# [emerge]udev bloqueos B {SOLUCIONADO}

## upszot

hola gente

  estoy tratando de actualizar el udev que ya me quedo viejito y me estoy encontrando con un bloqueo que no he sabido solventar... alguien me podra tirar un cable? desde ya muchas gracias a todos...

 *Quote:*   

> M1530 upszot # emerge -uDp --newuse sys-fs/udev                                                                        
> 
> These are the packages that would be merged, in order:
> 
> Calculating dependencies... done!
> ...

  algo de info por si ayuda... *Quote:*   

> 
> 
> M1530 upszot # cat /etc/portage/package.keywords |grep device-mapper
> 
> M1530 upszot # cat /etc/portage/package.keywords |grep cryptsetup
> ...

 

no logro entender bien el motivo del bloqueo ya que del paquete "device-maped" se encuentra instalada una version superior a la que requiere "cryptsetup"  y lo de udev se cumple todo...(al menos eso creo... si es que estoy entendiendo lo q me dice..)

----------

## edgar_uriel84

Pues el mensaje dice:

 *Quote:*   

> * Error: The above package list contains packages which cannot be
> 
> * installed at the same time on the same system.
> 
> 

 

Trata de instalar los paquetes uno a uno.

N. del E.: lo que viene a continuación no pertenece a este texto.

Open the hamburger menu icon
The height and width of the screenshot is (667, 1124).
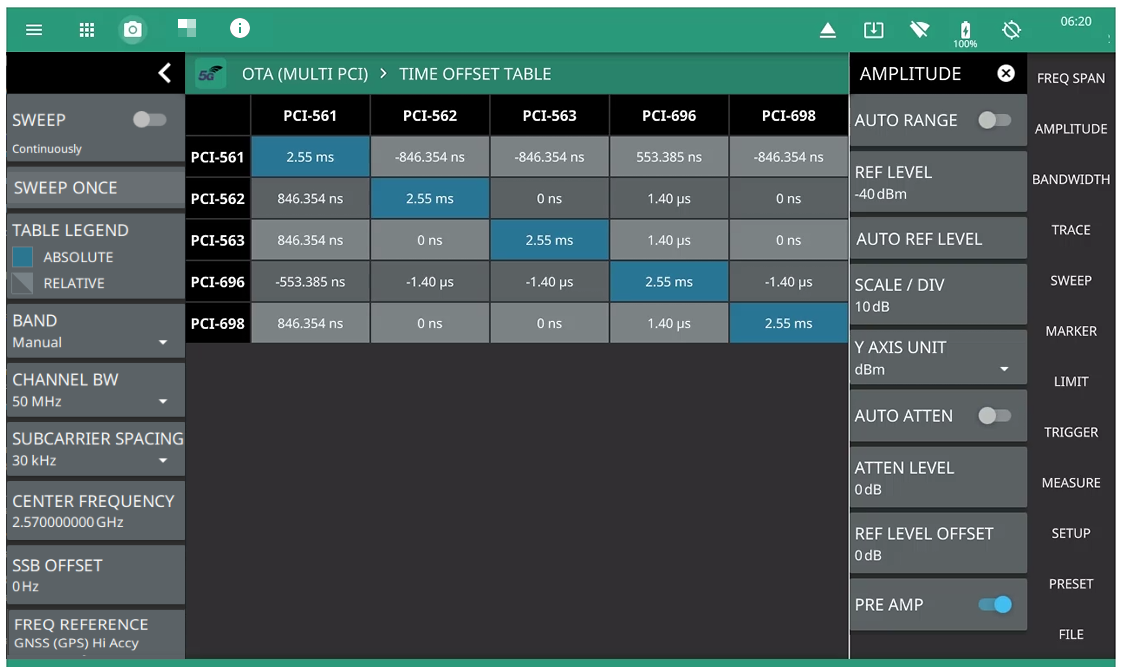click(34, 30)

En caso de no resultar preguntate si necesitas sys-fs/device-mapper...

----------

## Dj_Dexter

device-mapper ya no se necesita para udev

a ver si esto te salva del bloqueo:

```
#emerge -C device-mapper
```

si te advierte que puede ser riezgoso el eliminarlo, sin miedo dejas que lo elimine

luego haz el update de udev sin miedo:

```
#emerge -uav1 udev
```

 *Quote:*   

> M1530 upszot # emerge -uDp --newuse sys-fs/udev 

 

se puede hacer asi:

```
#emerge -uDNpv sys-fs/udev
```

ya udev ya no usa al device-mapper asi que sin miedo eliminas al device-mapper:

luego de updatear udev:

reconstruir al /dev sin reiniciar una vez que se actualiza udev  :Very Happy: 

```
#udevadm trigger 
```

Espero que le sirva

Saludos!!!

----------

## upszot

Gracias dexter... hice lo que me dijiste y quedo solucionado sin problema...

 *DJ_DEXTER wrote:*   

> device-mapper ya no se necesita para udev
> 
> ```
> #emerge -C device-mapper
> ```
> ...

 

con respecto a lo de "udevadm trigger"

 lo ejecute, pero no hizo nada y al ver el man de udevadm veo que hay que espesificarle el dispositivo... asique termine optando por reiniciar ya que no tengo muy claro el tema de udev todavia...

saludos

----------

## Dj_Dexter

Si hace algo jeje ese comando es solo para recargar el /dev si udev fue actualizado   :Very Happy: 

o lo otro reiniciar el pc y se reconstruye el /dev de nuevo jeje

que bueno que se le haya solucionado el problema, ya sabe el device-mapper en el udev-146 ya no es necesario

Saludos!!!

----------

## nachopro

gracias, yo también andaba con este tema  :Very Happy: 

----------